The Government’s policy of backing wind power could be a “blunder” which could cost roughly ten times as much as gas plants and actually be worse for the environment, claims new academic research.
The study ‘Why is wind power so expensive?’ published by the climate change sceptic group Global Warming Policy Foundation (GWPF) suggests wind could end up costing £120 billion.
To meet the Government’s target for renewable energy in 2020, the report reckons 36 GW worth of wind capacity will be needed, backed up by 13 GW of open cycle gas plants. On top of this, it says extra investment in transmission capacity will bump up costs.
The study claims the same electricity demand could be met from 21.5 GW of combined cycle gas plants with a cost of £13 billion.

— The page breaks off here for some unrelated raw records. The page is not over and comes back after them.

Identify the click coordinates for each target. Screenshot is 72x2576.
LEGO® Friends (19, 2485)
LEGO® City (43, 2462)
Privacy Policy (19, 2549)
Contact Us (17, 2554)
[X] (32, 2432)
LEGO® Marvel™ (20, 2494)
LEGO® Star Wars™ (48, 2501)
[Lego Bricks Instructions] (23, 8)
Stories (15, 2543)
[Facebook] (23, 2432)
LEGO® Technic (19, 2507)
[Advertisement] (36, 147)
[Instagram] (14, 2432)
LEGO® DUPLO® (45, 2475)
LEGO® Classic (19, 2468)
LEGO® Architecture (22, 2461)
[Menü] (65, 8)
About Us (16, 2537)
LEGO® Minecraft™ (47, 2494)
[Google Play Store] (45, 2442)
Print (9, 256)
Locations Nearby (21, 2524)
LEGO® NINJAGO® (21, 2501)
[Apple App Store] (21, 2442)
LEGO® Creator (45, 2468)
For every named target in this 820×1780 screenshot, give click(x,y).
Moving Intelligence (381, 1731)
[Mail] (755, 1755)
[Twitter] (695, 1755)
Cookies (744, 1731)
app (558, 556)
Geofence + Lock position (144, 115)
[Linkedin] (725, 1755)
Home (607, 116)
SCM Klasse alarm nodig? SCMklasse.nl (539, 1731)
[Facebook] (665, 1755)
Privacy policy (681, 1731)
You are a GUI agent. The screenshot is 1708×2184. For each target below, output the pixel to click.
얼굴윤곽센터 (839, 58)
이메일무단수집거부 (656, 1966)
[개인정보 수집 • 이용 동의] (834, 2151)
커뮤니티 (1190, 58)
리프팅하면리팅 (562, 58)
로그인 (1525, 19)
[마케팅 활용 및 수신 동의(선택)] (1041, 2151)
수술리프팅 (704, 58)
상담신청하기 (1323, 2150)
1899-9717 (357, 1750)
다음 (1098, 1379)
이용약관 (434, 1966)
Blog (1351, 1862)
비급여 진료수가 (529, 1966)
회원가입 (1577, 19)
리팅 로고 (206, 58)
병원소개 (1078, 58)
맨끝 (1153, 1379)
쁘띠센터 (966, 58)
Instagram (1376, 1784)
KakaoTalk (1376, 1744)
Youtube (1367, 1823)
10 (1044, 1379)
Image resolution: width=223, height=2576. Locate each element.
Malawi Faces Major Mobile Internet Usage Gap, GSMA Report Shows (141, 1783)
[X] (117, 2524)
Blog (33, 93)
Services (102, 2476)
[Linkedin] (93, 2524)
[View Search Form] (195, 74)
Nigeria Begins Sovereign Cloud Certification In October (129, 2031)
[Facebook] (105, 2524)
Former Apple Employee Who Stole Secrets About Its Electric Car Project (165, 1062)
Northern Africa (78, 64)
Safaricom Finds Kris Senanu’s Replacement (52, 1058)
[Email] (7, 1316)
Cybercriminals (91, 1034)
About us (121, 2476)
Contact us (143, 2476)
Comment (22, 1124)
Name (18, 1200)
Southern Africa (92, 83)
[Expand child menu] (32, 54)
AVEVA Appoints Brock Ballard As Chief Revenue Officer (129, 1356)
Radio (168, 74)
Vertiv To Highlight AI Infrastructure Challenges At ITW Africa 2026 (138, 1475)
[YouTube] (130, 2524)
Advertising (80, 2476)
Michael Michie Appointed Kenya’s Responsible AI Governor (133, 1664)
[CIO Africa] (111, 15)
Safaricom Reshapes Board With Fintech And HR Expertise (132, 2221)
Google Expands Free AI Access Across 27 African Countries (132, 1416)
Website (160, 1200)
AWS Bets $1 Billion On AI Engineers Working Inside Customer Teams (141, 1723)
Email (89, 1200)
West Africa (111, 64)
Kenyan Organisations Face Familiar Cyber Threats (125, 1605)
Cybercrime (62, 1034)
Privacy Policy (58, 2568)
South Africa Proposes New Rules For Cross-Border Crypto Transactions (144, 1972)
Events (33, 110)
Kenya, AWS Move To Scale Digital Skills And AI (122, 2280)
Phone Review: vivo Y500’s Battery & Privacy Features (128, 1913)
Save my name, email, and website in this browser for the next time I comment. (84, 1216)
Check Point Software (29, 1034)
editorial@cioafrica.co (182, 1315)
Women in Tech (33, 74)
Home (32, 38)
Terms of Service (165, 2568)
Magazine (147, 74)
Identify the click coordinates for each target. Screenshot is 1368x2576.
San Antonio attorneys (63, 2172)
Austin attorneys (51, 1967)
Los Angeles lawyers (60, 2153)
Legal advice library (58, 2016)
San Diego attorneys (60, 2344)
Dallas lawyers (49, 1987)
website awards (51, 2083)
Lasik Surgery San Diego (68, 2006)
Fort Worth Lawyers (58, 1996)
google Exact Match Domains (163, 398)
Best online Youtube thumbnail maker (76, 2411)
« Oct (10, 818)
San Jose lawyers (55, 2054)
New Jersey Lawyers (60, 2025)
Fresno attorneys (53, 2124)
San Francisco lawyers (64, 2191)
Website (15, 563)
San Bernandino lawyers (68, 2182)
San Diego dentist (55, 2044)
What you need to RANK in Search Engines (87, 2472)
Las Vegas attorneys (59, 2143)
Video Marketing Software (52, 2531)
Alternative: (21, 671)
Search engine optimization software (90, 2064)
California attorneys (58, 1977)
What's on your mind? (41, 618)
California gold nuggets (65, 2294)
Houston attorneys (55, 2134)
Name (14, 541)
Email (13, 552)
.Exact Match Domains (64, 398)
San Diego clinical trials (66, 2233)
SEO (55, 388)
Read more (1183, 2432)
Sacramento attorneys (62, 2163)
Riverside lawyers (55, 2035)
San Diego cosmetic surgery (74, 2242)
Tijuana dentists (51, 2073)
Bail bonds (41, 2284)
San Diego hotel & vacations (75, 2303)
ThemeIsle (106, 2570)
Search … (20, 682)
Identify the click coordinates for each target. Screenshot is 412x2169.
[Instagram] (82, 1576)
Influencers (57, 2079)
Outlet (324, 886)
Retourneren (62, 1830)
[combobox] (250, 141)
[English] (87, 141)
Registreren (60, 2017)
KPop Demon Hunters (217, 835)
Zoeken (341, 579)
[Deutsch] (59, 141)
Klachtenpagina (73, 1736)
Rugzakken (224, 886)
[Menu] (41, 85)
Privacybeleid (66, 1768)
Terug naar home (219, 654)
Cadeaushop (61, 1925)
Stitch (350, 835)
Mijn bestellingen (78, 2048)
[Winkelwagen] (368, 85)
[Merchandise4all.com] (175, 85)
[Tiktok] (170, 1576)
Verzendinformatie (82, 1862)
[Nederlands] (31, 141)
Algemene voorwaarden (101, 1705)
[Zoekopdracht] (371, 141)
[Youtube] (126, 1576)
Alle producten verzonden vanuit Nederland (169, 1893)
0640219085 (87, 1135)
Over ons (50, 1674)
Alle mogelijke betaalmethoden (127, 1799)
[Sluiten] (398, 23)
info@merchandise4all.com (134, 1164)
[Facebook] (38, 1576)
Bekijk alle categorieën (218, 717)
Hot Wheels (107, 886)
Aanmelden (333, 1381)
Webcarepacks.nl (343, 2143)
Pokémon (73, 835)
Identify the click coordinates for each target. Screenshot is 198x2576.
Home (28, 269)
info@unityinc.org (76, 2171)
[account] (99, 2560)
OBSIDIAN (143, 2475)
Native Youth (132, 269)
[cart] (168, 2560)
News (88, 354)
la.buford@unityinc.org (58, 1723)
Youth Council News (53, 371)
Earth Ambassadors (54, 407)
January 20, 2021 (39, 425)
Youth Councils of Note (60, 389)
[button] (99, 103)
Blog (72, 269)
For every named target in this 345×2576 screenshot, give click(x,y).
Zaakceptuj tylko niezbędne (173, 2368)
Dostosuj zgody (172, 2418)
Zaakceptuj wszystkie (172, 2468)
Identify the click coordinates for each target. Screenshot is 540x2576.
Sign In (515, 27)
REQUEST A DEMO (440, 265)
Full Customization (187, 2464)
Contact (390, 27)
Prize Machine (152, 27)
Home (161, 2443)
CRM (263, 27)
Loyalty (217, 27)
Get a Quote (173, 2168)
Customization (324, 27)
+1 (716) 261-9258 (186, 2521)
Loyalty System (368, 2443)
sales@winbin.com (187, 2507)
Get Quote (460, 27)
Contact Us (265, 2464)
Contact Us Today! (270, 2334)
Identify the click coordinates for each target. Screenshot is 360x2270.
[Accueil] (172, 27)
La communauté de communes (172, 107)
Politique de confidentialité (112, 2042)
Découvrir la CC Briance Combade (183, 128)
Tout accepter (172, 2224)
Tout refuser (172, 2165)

Professor Gordon Hughes at Edinburgh University, who wrote the study said: “The key problems with current policies for wind power are simple. They require a huge commitment of investment resources to a technology that is not very green, in the sense of saving a lot of CO2 but which is certainly very expensive and inflexible. Unless the current Government scales back its commitment to wind power very substantially, its policy will be worse than a mistake, it will be a blunder.”
But the Government attempted to dismiss the claims.
A spokesperson said: “Wind technology is becoming cheaper. The relative gap between onshore wind and gas electricity costs has halved over the past 5 years, which is why we have proposed to cut the subsidy received by onshore wind by 10%.”
DECC pointed the finger at gas for recent rises in consumer bills, adding: “While gas will still play a role in the future, home grown renewables will help insulate our economy and consumers from depending excessively on gas imports and the volatility that accompanies that.”